The 10th Five-Year Plan for National Economic and Social Development
(2001-05), which will be instituted this year, marks the beginning
of a new round of strategically important economic restructuring.
This is among the
hot topics of discussion among members of the National Committee
of the Chinese People's Political Consultative Conference
(CPPCC) attending the current session of China's top advisory
body.
According to the
new five-year plan, China will readjust the structure of its
agriculture and rural economy, continue to make progress in
the IT industry, develop the service sector, give priority
to high-tech industries, accelerate the pace of urbanization,
and launch the strategy of developing the less-developed western
region in an all-round manner.
"China's economy
has reached such a stage that it will not make any further
progress without readjustments," said Xiao Zhuoji, a
law professor from Peking University.
The existing industrial
structure, which was shaped to serve the planned economy,
is irrational and hampers the country's modernization drive
and its involvement in economic globalization, Xiao said.
He called for greater efforts to develop the service, high-tech,
banking and IT sectors.
After two decades
of reform, great changes have taken place in China. Gone are
the days when Chinese suffered from a dearth of commodities.
China is changing with the whole world amidst sweeping technological
revolution, structural readjustments and economic globalization.
Economist Dong
Fureng spoke highly of the readjustments put forward by the
new five-year plan. "It is not 'adaptability' restructuring
in a general sense, as in the past," he noted. "It
is a new round of restructuring that is motivated by the new
technological revolution, which will have a significant bearing
on the whole economic situation and long-term development.
It is not local. It is an all-around restructuring covering
the industrial structure, regional structure and town-and-country
structure," he stressed.
Lin Yifu, director
of the China Economic Research Center of Peking University,
said the possibility of changes in the economic structure
of a country depends on the speed of technological progress.
The technology factor is crucial to China's industrial restructuring,
Lin stressed.
The new five-year
plan makes the expansion of domestic demand a "long-term"

### SUPPLIED INFORMATION
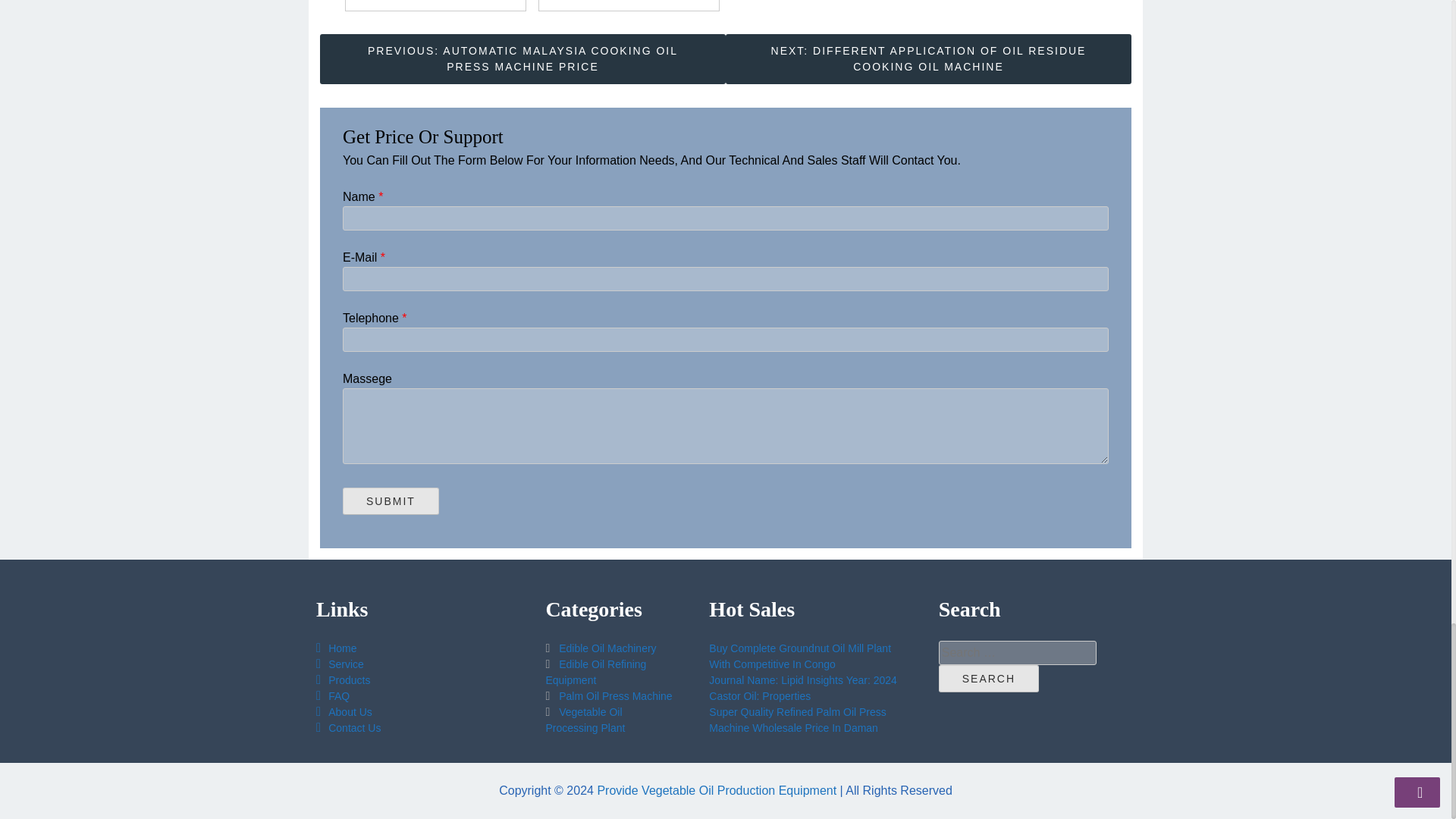
Submit (390, 501)
Search (989, 678)
Search (989, 678)
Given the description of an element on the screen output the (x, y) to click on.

### SET EXERCISE
Answer these questions from the article on China's 10th Five-Year Plan:
(a) Which years does the plan cover?
(b) At which university is Xiao Zhuoji a law professor?
(c) According to Lin Yifu, what determines whether a country's economic structure can change?

### ANSWER TO THIS PROBLEM
(a) 2001-05
(b) Peking University
(c) The speed of technological progress